Why do some cats test positive on SNAP but negative on reference lab ELISA?

This discrepancy may result from non-specific binding in the lateral flow format, especially with hemolyzed or lipemic samples [1]. Reference laboratory ELISAs, with wash steps, are more specific. Conversely, a rare false-positive on ELISA due to cross-reactivity has also been documented [2].

Should vaccinated cats be tested with a SNAP-type test or ELISA?

For FIV-vaccinated cats, both tests will detect vaccine-induced antibodies and will yield positive results for up to a year after vaccination [1]. Confirmatory testing with a proviral PCR (which detects viral DNA) is necessary to distinguish vaccination from infection [2]. FeLV vaccination does not interfere with p27 antigen detection in either platform [1].

How does sample type affect test performance?

SNAP-type tests are validated for whole blood, plasma, or serum [1]. Whole blood can cause higher background due to cellular debris. Reference laboratory ELISAs almost exclusively use serum or plasma, which reduces matrix interference [2].

What is the role of proviral PCR in the context of these serological tests?

Proviral PCR detects integrated FeLV or FIV DNA in host cells and can identify infected cats that are antigen- or antibody-negative, especially in regressive FeLV infection or early FIV seroconversion [1]. It is often used as a confirmatory test after discrepant serology results [2].

References

[1] Greene CE. Infectious Diseases of the Dog and Cat. 4th ed. Elsevier; 2012.

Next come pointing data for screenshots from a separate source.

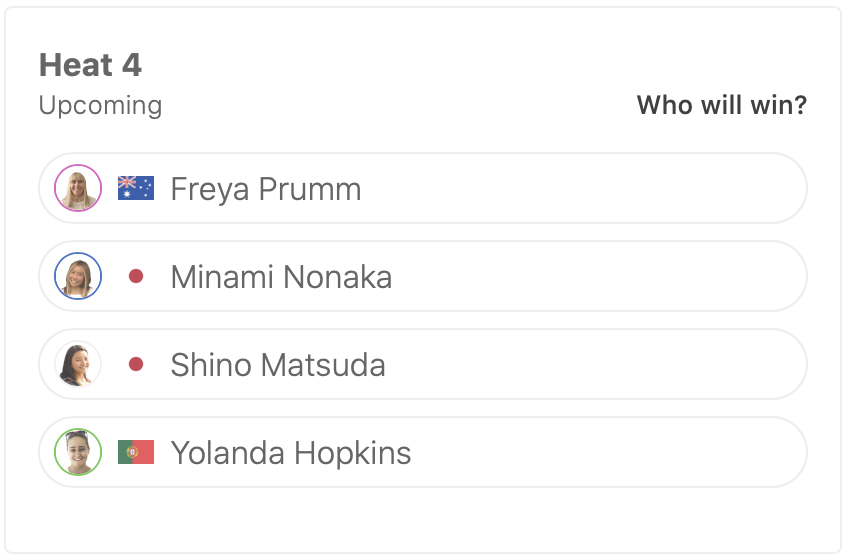Click Yolanda Hopkins' avatar photo
The image size is (850, 560).
pyautogui.click(x=78, y=452)
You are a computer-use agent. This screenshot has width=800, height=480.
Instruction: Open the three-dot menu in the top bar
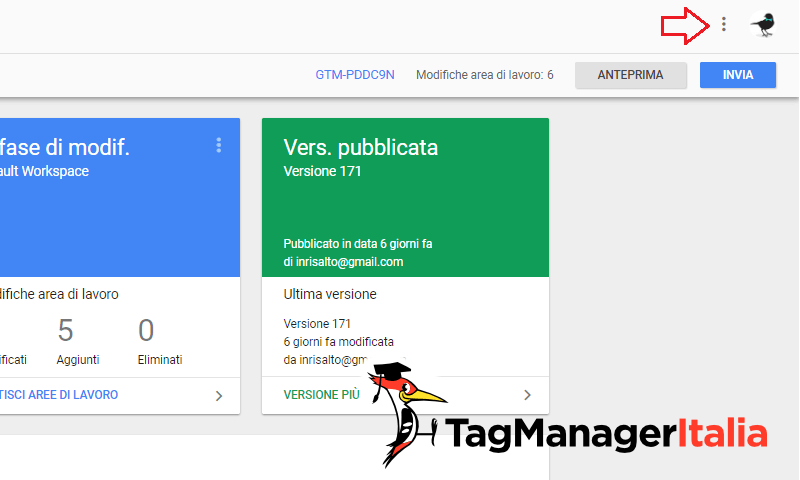(x=724, y=25)
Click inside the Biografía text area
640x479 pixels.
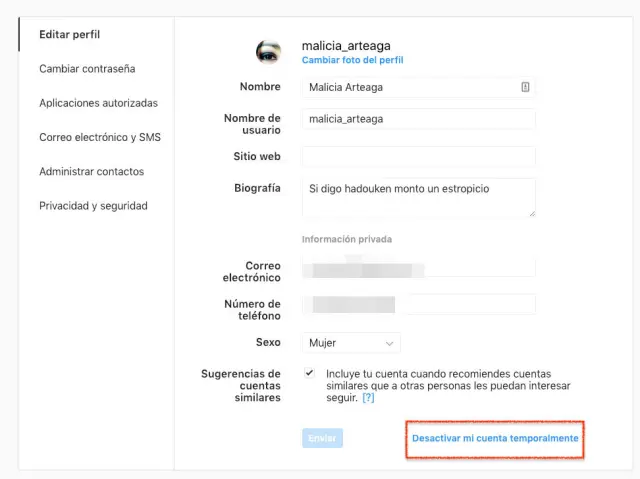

[2] Lutz H, Addie D, Belák S, et al. Feline leukaemia virus. ABCD guidelines on prevention and management. Journal of Feline Medicine and Surgery. 2009;11(7):565-574. *** Disclaimer: This article is for educational and informational purposes only. It is not intended to substitute for professional veterinary advice, diagnosis, treatment, or regulatory guidance. Always consult a licensed veterinarian or qualified specialist regarding animal health, disease diagnosis, and therapeutic decisions.